The daemon can be set up this way to require payment for RPC services:
monerod --rpc-payment-address 4xxxxxx \
--rpc-payment-credits 250 --rpc-payment-difficulty 1000
These values are an example only.
The --rpc-payment-difficulty switch selects how hard each "share" should
be, similar to a mining pool. The higher the difficulty, the fewer
shares a client will find.
The --rpc-payment-credits switch selects how many credits are awarded
for each share a client finds.
Considering both options, clients will be awarded credits/difficulty
credits for every hash they calculate. For example, in the command line
above, 0.25 credits per hash. A client mining at 100 H/s will therefore
get an average of 25 credits per second.
For reference, in the current implementation, a credit is enough to
sync 20 blocks, so a 100 H/s client that's just starting to use Monero
and uses this daemon will be able to sync 500 blocks per second.
The wallet can be set to automatically mine if connected to a daemon
which requires payment for RPC usage. It will try to keep a balance
of 50000 credits, stopping mining when it's at this level, and starting
again as credits are spent. With the example above, a new client will
mine this much credits in about half an hour, and this target is enough
to sync 500000 blocks (currently about a third of the monero blockchain).
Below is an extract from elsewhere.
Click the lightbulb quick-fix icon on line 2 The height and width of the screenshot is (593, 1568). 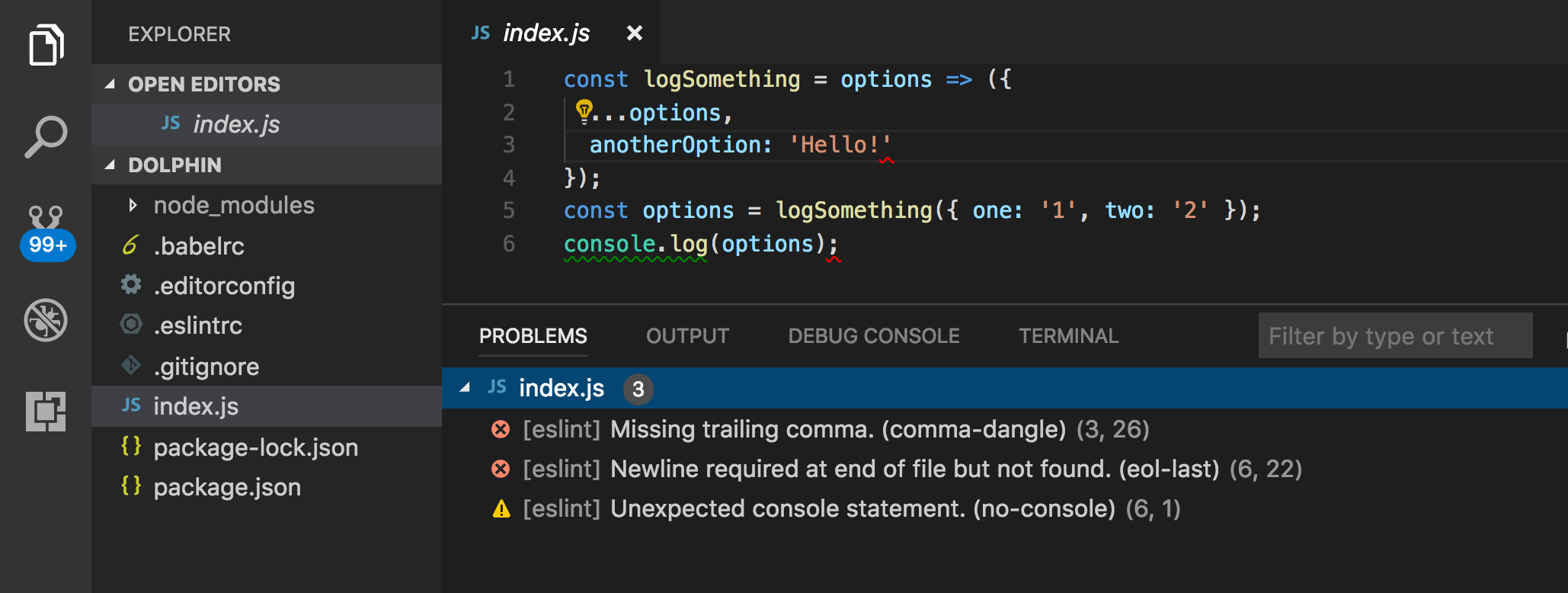pyautogui.click(x=584, y=111)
There are three new settings in the wallet:
- credits-target: this is the amount of credits a wallet will try to
reach before stopping mining. The default of 0 means 50000 credits.
- auto-mine-for-rpc-payment-threshold: this controls the minimum
credit rate which the wallet considers worth mining for. If the
daemon credits less than this ratio, the wallet will consider mining
to be not worth it. In the example above, the rate is 0.25
- persistent-rpc-client-id: if set, this allows the wallet to reuse
a client id across runs. This means a public node can tell a wallet
that's connecting is the same as one that connected previously, but
allows a wallet to keep their credit balance from one run to the
other. Since the wallet only mines to keep a small credit balance,
this is not normally worth doing. However, someone may want to mine
on a fast server, and use that credit balance on a low power device
such as a phone. If left unset, a new client ID is generated at
each wallet start, for privacy reasons.
To mine and use a credit balance on two different devices, you can
use the --rpc-client-secret-key switch. A wallet's client secret key
can be found using the new rpc_payments command in the wallet.
Note: anyone knowing your RPC client secret key is able to use your
credit balance.
The wallet has a few new commands too:
- start_mining_for_rpc: start mining to acquire more credits,
regardless of the auto mining settings
- stop_mining_for_rpc: stop mining to acquire more credits
- rpc_payments: display information about current credits with
the currently selected daemon
The node has an extra command:
- rpc_payments: display information about clients and their
balances
The node will forget about any balance for clients which have
been inactive for 6 months. Balances carry over on node restart.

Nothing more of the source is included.